Real time data and forecasting: air pollution in Europe
Industry and traffic are contaminating the air in cities. Flow animations show the latest air pollutant concentrations over Europe.
Air pollution for Germany and Central Europe on a daily basis. Click image to start flow animation. (Source: RIU/FZJ)
Scientists of the Forschungszentrum Jülich (FZJ) and of the Rhenish Institute of Environmental Research at the University of Cologne (RIU) are calculating the level of air pollution for Germany and Central Europe on a daily basis and produce flow animations to show concentrations of NO2, Ozone and PM10.
Particulate matter consists of respirable solid or fluid particles and represents a health hazard. The particle sizes are differentiated in PM10 and PM2.5. The notation PM10 is an acronym for “particulate matter” and the size of the denoted particles. The numbers 10 and 2.5 mean that the particles maximum diameter is 10 and 2.5 µm. The EU directive 2008/50/EG on ambient air quality for Europe requires that the limit of 50 mg/m³ air measured at a station must not be exceeded on more than 35 days per year.
Responsible for increased particulate matter concentrations in the inner city with 30 - 50% is traffic with exhaust fumes and re-suspended particulate matter. Other combustion processes, industrial emissions, mineral dust or volcanic eruptions can also cause increased particulate matter levels. In Paris in March 2015 traffic was highly restricted and the government even partially banned automobile traffic.

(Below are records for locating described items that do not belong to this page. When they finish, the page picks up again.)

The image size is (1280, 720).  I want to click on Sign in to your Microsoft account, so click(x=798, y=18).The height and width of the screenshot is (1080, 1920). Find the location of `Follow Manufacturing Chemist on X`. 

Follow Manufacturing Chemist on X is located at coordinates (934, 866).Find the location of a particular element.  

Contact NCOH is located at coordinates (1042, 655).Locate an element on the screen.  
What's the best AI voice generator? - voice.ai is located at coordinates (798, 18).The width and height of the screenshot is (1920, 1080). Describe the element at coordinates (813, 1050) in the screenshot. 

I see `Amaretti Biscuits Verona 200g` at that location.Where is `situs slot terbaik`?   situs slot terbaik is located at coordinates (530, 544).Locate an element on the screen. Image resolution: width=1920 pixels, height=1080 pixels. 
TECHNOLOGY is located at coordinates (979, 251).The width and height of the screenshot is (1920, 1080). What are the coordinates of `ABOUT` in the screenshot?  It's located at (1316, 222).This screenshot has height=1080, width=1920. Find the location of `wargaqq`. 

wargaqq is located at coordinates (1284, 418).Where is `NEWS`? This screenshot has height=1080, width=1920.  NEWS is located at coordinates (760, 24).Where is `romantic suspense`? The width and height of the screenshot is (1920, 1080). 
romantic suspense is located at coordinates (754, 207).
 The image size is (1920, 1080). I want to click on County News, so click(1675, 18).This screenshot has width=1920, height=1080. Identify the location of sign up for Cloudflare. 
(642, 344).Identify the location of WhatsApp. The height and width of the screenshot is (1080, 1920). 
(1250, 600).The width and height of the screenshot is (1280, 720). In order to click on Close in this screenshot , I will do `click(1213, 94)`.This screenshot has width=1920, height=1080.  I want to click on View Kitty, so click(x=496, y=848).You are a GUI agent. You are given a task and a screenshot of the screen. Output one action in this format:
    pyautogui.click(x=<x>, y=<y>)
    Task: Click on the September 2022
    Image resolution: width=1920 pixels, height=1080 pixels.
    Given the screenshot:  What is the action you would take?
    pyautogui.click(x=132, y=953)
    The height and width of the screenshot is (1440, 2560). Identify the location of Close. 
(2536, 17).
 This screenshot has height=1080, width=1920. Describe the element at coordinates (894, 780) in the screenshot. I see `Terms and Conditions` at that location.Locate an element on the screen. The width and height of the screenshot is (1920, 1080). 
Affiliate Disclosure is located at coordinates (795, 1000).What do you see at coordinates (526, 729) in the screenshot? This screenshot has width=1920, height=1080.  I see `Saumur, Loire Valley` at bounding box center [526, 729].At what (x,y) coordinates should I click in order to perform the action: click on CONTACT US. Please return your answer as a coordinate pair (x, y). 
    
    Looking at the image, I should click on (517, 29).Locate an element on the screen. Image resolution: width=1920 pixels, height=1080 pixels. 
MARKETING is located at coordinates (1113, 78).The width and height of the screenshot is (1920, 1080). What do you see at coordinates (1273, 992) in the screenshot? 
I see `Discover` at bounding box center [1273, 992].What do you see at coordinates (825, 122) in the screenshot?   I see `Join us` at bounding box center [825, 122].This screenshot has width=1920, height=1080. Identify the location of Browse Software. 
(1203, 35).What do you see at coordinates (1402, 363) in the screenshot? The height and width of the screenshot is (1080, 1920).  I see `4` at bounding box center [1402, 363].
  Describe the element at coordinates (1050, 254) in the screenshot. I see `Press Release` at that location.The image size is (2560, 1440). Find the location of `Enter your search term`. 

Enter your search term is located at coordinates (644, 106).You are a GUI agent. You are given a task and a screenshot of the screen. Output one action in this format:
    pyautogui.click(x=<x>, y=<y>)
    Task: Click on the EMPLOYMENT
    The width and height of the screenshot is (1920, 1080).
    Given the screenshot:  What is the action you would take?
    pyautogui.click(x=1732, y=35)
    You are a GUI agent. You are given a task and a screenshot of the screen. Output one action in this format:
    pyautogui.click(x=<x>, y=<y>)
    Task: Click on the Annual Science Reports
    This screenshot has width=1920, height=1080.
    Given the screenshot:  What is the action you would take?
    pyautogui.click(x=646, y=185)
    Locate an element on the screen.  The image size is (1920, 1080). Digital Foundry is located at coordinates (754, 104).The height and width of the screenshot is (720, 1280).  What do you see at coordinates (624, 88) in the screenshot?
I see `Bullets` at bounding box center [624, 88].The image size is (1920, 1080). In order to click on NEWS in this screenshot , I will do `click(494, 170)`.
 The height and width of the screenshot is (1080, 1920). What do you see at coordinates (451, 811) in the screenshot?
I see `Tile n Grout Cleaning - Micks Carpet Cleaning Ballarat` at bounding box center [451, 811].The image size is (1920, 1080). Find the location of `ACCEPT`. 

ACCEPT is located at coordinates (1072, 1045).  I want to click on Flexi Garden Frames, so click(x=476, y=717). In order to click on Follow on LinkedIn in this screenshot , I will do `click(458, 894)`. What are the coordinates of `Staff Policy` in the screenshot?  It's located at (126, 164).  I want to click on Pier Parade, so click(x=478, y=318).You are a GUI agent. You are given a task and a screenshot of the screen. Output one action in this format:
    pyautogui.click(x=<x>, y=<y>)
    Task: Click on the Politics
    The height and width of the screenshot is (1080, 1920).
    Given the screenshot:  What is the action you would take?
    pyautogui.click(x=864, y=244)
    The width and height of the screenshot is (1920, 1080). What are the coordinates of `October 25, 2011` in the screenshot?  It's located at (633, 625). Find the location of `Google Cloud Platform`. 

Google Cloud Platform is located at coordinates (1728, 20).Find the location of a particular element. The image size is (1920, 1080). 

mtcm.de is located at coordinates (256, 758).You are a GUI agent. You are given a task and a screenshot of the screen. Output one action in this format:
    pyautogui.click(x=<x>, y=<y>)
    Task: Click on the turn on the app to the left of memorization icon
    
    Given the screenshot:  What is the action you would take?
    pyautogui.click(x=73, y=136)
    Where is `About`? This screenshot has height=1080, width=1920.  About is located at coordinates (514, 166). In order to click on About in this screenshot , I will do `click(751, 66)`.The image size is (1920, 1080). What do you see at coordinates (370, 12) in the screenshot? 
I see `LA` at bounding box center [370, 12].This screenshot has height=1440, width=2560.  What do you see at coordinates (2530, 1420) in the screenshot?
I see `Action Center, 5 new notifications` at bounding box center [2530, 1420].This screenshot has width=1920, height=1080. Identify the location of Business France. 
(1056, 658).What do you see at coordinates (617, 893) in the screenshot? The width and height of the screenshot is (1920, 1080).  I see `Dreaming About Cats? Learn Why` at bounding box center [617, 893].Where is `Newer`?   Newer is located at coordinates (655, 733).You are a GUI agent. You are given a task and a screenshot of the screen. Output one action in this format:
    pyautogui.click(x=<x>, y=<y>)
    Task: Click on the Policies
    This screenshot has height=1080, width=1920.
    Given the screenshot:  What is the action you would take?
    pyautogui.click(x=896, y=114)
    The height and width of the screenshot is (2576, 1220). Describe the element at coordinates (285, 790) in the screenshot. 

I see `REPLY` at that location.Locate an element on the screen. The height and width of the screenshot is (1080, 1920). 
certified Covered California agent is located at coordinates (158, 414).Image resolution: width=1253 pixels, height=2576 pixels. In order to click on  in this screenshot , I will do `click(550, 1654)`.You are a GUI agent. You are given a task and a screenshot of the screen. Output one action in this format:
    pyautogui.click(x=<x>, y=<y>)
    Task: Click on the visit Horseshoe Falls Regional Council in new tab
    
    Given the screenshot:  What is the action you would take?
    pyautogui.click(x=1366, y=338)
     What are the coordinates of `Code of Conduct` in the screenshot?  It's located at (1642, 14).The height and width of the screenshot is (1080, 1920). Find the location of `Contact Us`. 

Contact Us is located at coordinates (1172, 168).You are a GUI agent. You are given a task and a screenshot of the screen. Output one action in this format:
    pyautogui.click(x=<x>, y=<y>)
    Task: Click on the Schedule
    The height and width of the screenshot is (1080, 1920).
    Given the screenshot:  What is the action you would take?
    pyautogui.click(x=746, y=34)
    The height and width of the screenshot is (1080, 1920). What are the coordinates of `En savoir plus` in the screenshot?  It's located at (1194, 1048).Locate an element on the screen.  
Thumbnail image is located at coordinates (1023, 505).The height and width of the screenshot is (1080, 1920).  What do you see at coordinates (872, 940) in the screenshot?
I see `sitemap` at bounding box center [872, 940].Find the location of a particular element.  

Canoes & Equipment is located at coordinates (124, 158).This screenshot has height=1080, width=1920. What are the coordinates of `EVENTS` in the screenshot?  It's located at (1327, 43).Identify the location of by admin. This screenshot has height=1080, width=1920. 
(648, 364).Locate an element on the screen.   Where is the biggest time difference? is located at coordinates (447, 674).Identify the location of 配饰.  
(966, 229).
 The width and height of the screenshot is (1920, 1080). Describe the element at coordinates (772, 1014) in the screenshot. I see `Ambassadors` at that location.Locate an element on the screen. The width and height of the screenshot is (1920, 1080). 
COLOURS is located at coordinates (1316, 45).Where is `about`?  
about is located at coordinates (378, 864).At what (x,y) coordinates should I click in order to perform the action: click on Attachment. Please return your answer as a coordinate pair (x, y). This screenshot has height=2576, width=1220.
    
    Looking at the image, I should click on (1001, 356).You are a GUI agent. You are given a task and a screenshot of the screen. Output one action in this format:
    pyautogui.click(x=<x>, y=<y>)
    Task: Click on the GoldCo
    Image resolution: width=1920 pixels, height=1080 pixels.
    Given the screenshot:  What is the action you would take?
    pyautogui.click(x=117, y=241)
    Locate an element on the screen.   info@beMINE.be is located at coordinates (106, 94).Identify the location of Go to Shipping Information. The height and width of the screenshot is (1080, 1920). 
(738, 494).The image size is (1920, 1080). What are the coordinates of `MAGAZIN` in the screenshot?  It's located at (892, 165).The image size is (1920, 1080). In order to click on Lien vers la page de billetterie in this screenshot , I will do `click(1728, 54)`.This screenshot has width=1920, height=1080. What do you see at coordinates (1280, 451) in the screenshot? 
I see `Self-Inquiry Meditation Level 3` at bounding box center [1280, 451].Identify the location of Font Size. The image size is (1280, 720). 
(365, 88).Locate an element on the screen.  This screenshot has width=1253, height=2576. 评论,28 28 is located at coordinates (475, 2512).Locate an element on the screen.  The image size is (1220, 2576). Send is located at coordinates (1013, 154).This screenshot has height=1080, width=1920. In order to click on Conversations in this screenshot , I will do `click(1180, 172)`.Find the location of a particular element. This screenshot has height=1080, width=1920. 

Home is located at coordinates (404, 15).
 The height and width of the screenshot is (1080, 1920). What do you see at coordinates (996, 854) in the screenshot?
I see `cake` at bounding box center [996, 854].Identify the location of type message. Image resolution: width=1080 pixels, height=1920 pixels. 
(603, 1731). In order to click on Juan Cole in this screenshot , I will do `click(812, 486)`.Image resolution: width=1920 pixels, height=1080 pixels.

Ozone is mainly concentrated in the ozone layer of the atmosphere and protects life forms against high energetic solar radiation. Ozone is gaseous at room temperature and due to its oxidizing effect it is capable of irritating the respiratory ducts. Amongst others ozone develops from the use of laser printers, copiers, or fax machines, and it is important to ensure adequate ventilation in office rooms. In the ambient air ozone originates from chemical reactions involving nitrogen dioxide and volatile organic compounds. The European Council has defined that the maximum daily eight-hour mean of 120 mg/m3 air must not be exceeded on more than 25 days per calendar year.
Nitrogen dioxide is a poisonous gas that is emitted by combustion of fossil fuels like oil or coal. Coal-fired power plants, industrial plants and motor vehicles are nitrogen dioxide emitter. According to the air quality directive of the European Council the one-hour-limit for nitrogen dioxide concentration of 200µg/m³ was introduced for health protection and must not be exceeded more than 18 times per calendar year. The limit value for the yearly mean concentration is 40µg/m³.